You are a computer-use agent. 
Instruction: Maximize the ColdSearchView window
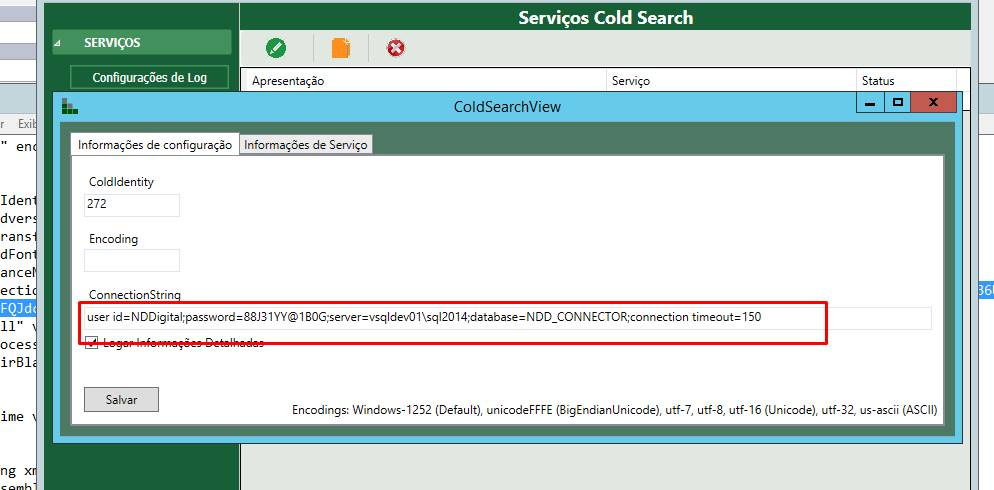898,102
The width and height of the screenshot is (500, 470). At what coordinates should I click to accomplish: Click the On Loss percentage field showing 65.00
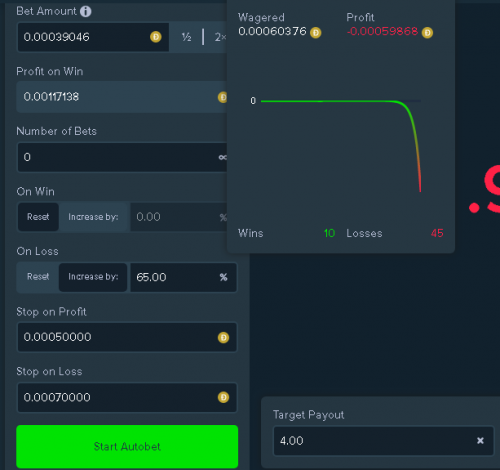[183, 277]
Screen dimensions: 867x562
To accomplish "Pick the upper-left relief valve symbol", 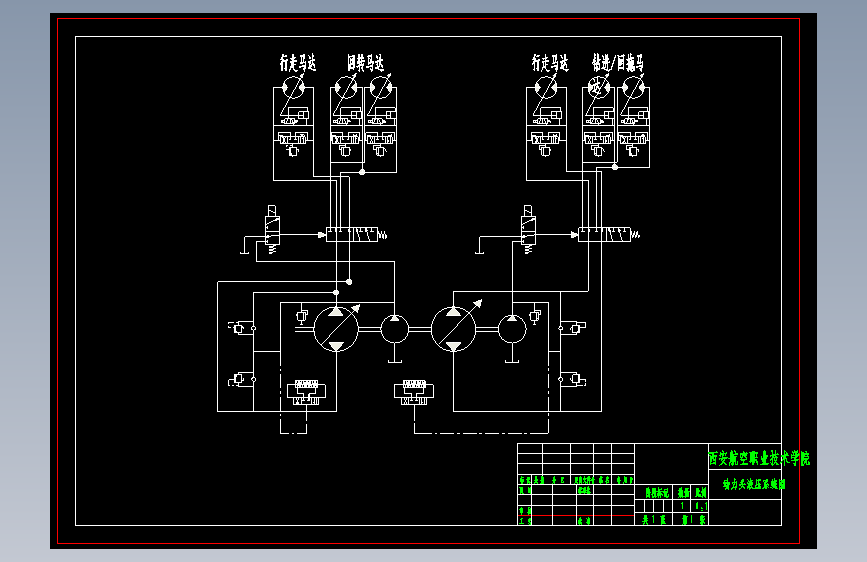I will pyautogui.click(x=241, y=328).
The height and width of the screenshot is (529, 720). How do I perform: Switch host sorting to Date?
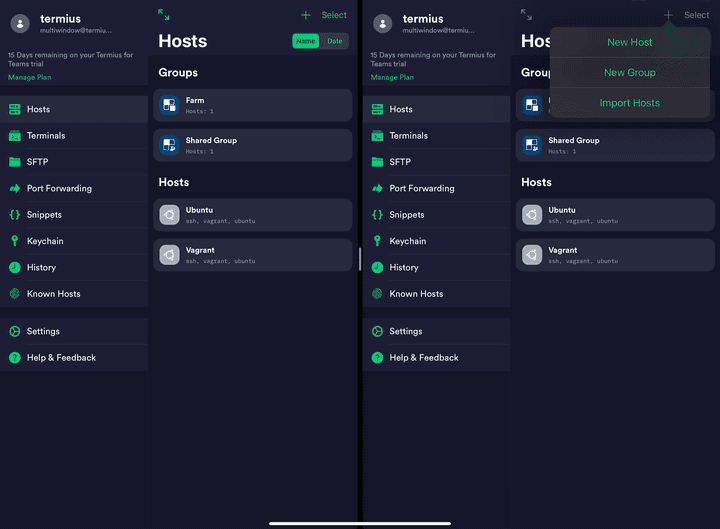334,41
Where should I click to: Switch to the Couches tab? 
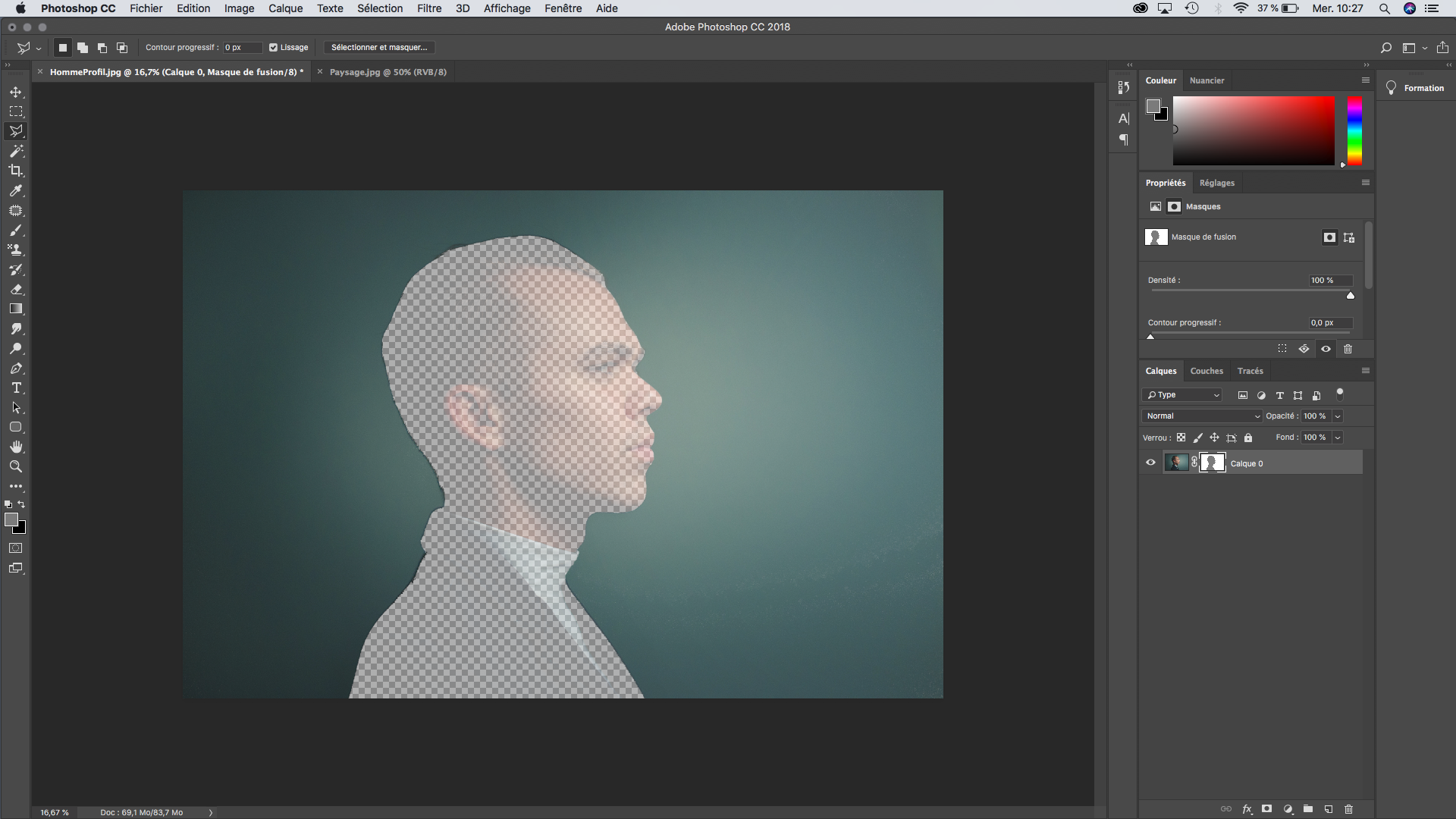[x=1206, y=371]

# # #

- _What needs to be done_
Gather every line of the records that contains the string "width", matching it with case taken into account, and copy each such line.

- _The completed task_
The width and height of the screenshot is (500, 470). At what coordinates should I click to accomplish: Click the On Loss percentage field showing 65.00
The height and width of the screenshot is (529, 720). How do I perform: Switch host sorting to Date?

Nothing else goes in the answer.